La presidenta Claudia Sheinbaum desmintió categóricamente que aeronaves militares de Estados Unidos hayan invadido el espacio aéreo mexicano, tras la incertidumbre generada por un reporte de la Administración Federal de Aviación (FAA). Durante su encuentro con la prensa en Palacio Nacional, la mandataria reconoció que la falta de notificación previa provocó una alerta de aproximadamente dos horas dentro de su administración, periodo en el que se activaron protocolos de verificación de alto nivel.
El Gobierno de México solicitó aclaraciones formales, tanto telefónicas como por escrito, para garantizar la integridad de la soberanía nacional. Sheinbaum precisó que, tras establecer contacto con la embajada estadounidense y coordinar acciones entre la SRE y la Sedena, se confirmó que las maniobras militares reportadas por la FAA se realizaron estrictamente en aguas internacionales, sin tener relación alguna con el territorio o la jurisdicción de México.

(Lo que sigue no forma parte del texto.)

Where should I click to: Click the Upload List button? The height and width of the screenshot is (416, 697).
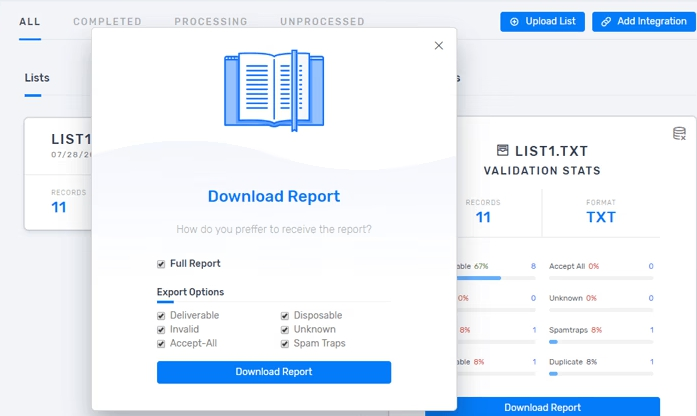click(542, 22)
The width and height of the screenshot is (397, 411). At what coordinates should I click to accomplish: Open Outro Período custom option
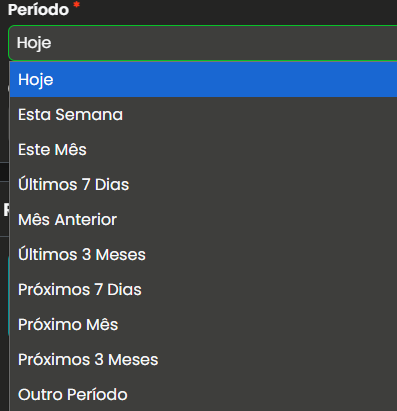point(203,394)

La Secretaría de Infraestructura, Comunicaciones y Transportes (SICT) fue la encargada de oficializar la postura del país una vez que se obtuvo la certeza técnica de que no existían riesgos operativos ni violaciones al espacio aéreo. Con esta aclaración, el Ejecutivo federal dio por cerrada la controversia, asegurando que la vigilancia en las fronteras aéreas se mantiene bajo los más estrictos controles diplomáticos y de seguridad.